▶ _Problem_: In the entries that follow, find the line containing "2025年7月 (26, 774)"; from there, copy every line exactly through the line containing "Accept Cookies (19, 2570)".
*** Opening of Data to process ***
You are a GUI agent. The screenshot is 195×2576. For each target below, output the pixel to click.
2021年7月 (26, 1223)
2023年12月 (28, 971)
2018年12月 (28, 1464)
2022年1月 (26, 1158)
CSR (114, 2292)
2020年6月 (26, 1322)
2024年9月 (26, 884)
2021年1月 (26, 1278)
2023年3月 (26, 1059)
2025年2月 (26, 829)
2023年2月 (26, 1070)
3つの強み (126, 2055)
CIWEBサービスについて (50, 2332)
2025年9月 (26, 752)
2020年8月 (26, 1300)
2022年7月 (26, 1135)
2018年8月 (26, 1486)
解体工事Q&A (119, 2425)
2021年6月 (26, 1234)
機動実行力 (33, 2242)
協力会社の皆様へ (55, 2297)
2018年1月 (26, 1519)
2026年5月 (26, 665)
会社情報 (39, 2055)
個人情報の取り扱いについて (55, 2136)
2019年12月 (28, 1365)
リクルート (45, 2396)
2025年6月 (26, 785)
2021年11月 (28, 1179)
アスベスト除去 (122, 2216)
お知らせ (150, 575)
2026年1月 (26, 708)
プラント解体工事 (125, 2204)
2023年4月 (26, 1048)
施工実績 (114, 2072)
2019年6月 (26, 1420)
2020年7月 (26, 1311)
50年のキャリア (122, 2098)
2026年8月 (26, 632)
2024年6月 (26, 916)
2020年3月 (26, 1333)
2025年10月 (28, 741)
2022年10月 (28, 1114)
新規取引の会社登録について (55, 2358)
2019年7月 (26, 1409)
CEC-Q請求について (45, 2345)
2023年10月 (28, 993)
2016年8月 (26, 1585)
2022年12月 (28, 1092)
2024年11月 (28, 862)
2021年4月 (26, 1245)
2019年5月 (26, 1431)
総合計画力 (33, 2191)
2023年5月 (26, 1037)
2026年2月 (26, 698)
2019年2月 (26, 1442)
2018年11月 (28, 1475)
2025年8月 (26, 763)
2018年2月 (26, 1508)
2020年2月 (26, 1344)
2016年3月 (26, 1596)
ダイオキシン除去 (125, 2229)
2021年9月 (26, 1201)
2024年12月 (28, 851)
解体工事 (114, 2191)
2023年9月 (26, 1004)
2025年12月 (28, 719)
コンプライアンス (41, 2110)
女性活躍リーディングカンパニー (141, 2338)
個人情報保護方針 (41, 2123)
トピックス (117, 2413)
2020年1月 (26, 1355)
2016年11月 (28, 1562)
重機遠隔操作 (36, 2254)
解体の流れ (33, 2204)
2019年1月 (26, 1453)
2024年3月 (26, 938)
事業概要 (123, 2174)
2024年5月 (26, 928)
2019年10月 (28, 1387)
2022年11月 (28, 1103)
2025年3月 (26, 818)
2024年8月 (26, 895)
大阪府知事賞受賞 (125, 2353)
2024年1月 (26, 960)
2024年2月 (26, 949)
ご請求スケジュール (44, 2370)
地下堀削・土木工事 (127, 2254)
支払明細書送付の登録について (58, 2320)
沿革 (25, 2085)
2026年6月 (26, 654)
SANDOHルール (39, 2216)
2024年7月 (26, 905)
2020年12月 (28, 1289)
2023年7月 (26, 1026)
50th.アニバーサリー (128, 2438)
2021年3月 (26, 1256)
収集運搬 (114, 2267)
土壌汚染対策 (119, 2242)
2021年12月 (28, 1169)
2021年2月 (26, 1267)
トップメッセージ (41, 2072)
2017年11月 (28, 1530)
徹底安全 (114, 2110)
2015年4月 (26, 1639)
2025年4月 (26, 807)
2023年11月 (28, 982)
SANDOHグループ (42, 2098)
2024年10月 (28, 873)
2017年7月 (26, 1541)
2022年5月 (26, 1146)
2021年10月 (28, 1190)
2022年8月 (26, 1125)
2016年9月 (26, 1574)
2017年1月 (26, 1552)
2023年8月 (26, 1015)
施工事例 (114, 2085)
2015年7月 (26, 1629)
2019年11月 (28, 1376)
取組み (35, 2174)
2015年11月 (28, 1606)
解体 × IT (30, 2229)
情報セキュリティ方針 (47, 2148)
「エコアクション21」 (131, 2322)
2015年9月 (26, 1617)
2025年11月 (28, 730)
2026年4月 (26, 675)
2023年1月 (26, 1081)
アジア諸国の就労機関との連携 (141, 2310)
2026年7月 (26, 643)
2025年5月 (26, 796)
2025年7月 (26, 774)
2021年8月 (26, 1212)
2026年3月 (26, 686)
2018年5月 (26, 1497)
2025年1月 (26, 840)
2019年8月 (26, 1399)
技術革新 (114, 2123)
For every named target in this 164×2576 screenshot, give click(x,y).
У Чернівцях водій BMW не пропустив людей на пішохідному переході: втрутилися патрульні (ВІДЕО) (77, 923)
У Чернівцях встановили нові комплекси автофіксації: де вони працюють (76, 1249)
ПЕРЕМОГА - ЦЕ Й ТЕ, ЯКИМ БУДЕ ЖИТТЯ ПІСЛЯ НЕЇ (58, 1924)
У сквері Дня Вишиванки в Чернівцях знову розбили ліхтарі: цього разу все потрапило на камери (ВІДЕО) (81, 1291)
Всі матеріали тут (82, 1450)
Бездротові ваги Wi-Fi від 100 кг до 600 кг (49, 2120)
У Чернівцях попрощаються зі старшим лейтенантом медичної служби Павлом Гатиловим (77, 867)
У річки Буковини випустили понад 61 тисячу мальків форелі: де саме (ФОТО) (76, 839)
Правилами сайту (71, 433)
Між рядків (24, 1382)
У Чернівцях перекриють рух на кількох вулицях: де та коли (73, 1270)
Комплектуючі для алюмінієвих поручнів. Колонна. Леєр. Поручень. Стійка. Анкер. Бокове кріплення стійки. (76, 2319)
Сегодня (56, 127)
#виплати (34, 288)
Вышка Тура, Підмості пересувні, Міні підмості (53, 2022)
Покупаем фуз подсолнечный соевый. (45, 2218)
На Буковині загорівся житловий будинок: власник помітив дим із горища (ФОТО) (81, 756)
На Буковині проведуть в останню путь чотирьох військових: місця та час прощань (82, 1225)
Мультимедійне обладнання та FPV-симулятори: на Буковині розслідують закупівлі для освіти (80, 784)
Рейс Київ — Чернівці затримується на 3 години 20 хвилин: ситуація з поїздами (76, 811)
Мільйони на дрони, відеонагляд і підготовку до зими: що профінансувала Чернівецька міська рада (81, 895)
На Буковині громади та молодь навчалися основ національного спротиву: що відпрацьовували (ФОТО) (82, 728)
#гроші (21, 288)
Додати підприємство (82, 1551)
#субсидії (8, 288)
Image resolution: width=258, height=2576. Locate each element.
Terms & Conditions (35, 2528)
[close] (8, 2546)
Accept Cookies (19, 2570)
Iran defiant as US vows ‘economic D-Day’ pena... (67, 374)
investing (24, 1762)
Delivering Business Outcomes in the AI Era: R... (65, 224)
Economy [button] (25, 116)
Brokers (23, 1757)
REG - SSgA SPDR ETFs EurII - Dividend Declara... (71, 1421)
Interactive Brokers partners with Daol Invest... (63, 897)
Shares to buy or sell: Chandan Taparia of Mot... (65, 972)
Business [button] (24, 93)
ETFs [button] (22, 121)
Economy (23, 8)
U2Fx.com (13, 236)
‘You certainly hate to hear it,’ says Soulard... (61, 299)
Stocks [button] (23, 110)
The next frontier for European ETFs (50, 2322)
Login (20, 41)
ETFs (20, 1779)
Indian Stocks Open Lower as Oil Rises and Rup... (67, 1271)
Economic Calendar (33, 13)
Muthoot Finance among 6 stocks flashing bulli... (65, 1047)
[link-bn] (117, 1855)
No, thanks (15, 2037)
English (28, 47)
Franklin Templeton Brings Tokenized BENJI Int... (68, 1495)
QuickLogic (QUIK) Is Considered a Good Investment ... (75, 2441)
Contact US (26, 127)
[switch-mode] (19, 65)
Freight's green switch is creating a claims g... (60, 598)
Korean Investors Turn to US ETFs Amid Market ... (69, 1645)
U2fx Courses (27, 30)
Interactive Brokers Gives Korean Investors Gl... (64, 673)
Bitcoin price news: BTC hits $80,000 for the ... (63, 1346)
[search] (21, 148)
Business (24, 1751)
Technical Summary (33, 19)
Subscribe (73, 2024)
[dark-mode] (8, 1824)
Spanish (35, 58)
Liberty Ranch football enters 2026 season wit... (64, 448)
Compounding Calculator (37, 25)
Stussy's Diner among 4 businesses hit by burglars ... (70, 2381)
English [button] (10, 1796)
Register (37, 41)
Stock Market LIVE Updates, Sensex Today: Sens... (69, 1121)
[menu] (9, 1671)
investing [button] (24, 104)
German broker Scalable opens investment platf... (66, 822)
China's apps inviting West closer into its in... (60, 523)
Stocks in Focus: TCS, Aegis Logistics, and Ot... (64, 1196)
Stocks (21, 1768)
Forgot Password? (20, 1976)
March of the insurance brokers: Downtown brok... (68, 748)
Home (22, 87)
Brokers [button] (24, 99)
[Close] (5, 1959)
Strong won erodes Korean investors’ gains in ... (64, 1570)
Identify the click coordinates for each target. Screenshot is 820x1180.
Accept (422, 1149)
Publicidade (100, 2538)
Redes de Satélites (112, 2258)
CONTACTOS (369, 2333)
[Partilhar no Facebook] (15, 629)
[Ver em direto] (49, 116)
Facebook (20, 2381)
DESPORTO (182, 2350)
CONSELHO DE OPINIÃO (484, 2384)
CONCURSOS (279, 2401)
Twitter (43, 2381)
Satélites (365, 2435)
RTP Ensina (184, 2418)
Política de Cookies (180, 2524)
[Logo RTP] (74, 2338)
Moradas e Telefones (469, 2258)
*** Close of Data to process ***
▶ _Answer box_:
2025年7月 (26, 774)
2021年8月 (26, 1212)
2026年3月 (26, 686)
2018年5月 (26, 1497)
2025年1月 (26, 840)
2019年8月 (26, 1399)
技術革新 (114, 2123)
For every named target in this 164×2576 screenshot, give click(x,y).
У Чернівцях водій BMW не пропустив людей на пішохідному переході: втрутилися патрульні (ВІДЕО) (77, 923)
У Чернівцях встановили нові комплекси автофіксації: де вони працюють (76, 1249)
ПЕРЕМОГА - ЦЕ Й ТЕ, ЯКИМ БУДЕ ЖИТТЯ ПІСЛЯ НЕЇ (58, 1924)
У сквері Дня Вишиванки в Чернівцях знову розбили ліхтарі: цього разу все потрапило на камери (ВІДЕО) (81, 1291)
Всі матеріали тут (82, 1450)
Бездротові ваги Wi-Fi від 100 кг до 600 кг (49, 2120)
У Чернівцях попрощаються зі старшим лейтенантом медичної служби Павлом Гатиловим (77, 867)
У річки Буковини випустили понад 61 тисячу мальків форелі: де саме (ФОТО) (76, 839)
Правилами сайту (71, 433)
Між рядків (24, 1382)
У Чернівцях перекриють рух на кількох вулицях: де та коли (73, 1270)
Комплектуючі для алюмінієвих поручнів. Колонна. Леєр. Поручень. Стійка. Анкер. Бокове кріплення стійки. (76, 2319)
Сегодня (56, 127)
#виплати (34, 288)
Вышка Тура, Підмості пересувні, Міні підмості (53, 2022)
Покупаем фуз подсолнечный соевый. (45, 2218)
На Буковині загорівся житловий будинок: власник помітив дим із горища (ФОТО) (81, 756)
На Буковині проведуть в останню путь чотирьох військових: місця та час прощань (82, 1225)
Мультимедійне обладнання та FPV-симулятори: на Буковині розслідують закупівлі для освіти (80, 784)
Рейс Київ — Чернівці затримується на 3 години 20 хвилин: ситуація з поїздами (76, 811)
Мільйони на дрони, відеонагляд і підготовку до зими: що профінансувала Чернівецька міська рада (81, 895)
На Буковині громади та молодь навчалися основ національного спротиву: що відпрацьовували (ФОТО) (82, 728)
#гроші (21, 288)
Додати підприємство (82, 1551)
#субсидії (8, 288)
Image resolution: width=258, height=2576. Locate each element.
Terms & Conditions (35, 2528)
[close] (8, 2546)
Accept Cookies (19, 2570)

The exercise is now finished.